‘WOODEN WORLDS’ - Aesthetical and Technical aspects of a Multimedia Performance using Real-time Interaction

Wooden Worlds is an audiovisual, interactive performance by Claudia Robles Angel and Javier A. Garavaglia. The piece, of variable length, is a complex multimedia performance in which viola, video, photography, soundscapes, live-electronics and live processing of pre-recorded sounds interact with each other in real time, all of which intersect in art, science and technology. The paper describes the technical and aesthetical aspects of the work.



This paper describes the intention, aesthetical principles and technical aspects of ‘Wooden Worlds’, an interactive audiovisual performance by Claudia Robles Angel and Javier A. Garavaglia. The piece is a multimedia performance developed from several different sound and visual layers, all of which interact with each other in real-time. Together they create an atmospheric constellation. The attention of the audience is challenged by the piece’s audiovisual elements, which in most of the cases are not recognizable at first sight. The role of the viola live on stage acts as an element of synergy between the diverse audiovisual elements, with musical composed and improvised passages. The performance requires two computers on stage running both the software package MAX/MSP/Jitter for real-time interaction.

The piece works with a world of sound and image, which is directly or indirectly connected to wood, particularly, in the way wood appears in nature, namely, in the form of trees or of tree cortices. Nevertheless, the idea is not only to show wood in its naked reality, but also to use images and objects of particular forms and characteristics, which, whilst made of wood, cannot immediately be recognised. One of the techniques utilised herewith is that of the ‘close-up,’ which consists of the shooting of surfaces at an extreme proximity, resulting in pictures showing those surfaces in a meticulously detailed manner. The resulting images, normally called ‘close-up photography’ or ‘macro photography,’ are usually shot by zooming or, most likely, by the usage of macro lens. In ‘Wooden Worlds’, this technique is utilised to show extremely close details of wooden surfaces, which, in many cases, are not recognisable as such at first sight. The intention is to produce a ‘haptic’ image, in which the observed object can be de-contextualised, allowing a free and open interpretation by members of the audience, who can have the feeling of ‘touching’ the images with their eyes. The word ‘haptic’ has its root in the Greek word HAPTΌS (πτω), which means to touch or to fasten. This type of visual conception is a fundamental aesthetical position of Claudia Robles Angel, one of the authors herewith, who seeks to transport the tactile sensation to the photographic image, approaching the object as much as possible, thus inviting to use the eyes to feel and not only to see. This usage of the word ‘haptic’ in visual arts (image and moving image) has its roots in Deleuze: [1]

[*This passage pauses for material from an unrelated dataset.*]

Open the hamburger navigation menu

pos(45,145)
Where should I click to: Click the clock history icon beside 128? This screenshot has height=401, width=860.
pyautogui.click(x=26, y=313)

“Where there is close vision, space is not visual, or rather the eye itself has a ‘haptic’, non–optical function: no line separates earth from sky, which are of the same substance; there is neither horizon nor background nor perspective nor limit nor outline or form nor center; there is no intermediary distance, or all distance is intermediary.”

Following this interpretation by Deleuze, the term ‘haptic’ is not used in ‘Wooden Worlds’ in the same sense as in ‘haptic interaction’, which is the type of interaction produced by touching devices, as defined by Hermann and Hunt. [3] The usage of the term in this performance is implied aesthetically, with no reference whether to the interaction itself, nor to the interfaces used, as no interaction in this piece occurs by the act of touching devices or interfaces. By making possible to ‘perceive the imperceptible’ through ‘haptic images’, the audience is immersed in a virtual space of images and surround sound, in which the material ‘wood’ is constantly alluded to.

The sound components in ‘Wooden Worlds’ have two sources: (a) pre-recorded concrete sounds and (b) a live viola on the stage, mixing fully composed passages with improvisation. The pre-recorded sounds were obtained during nightly recordings of the rainforest in South America. The richness of this nightly natural ‘soundscape’ was paramount to the general sound conception of the piece, as it helps the listener to become part of the immersive virtual environment of the performance. The concept of ‘soundscape’ is herewith referred to as defined by Truax: [4]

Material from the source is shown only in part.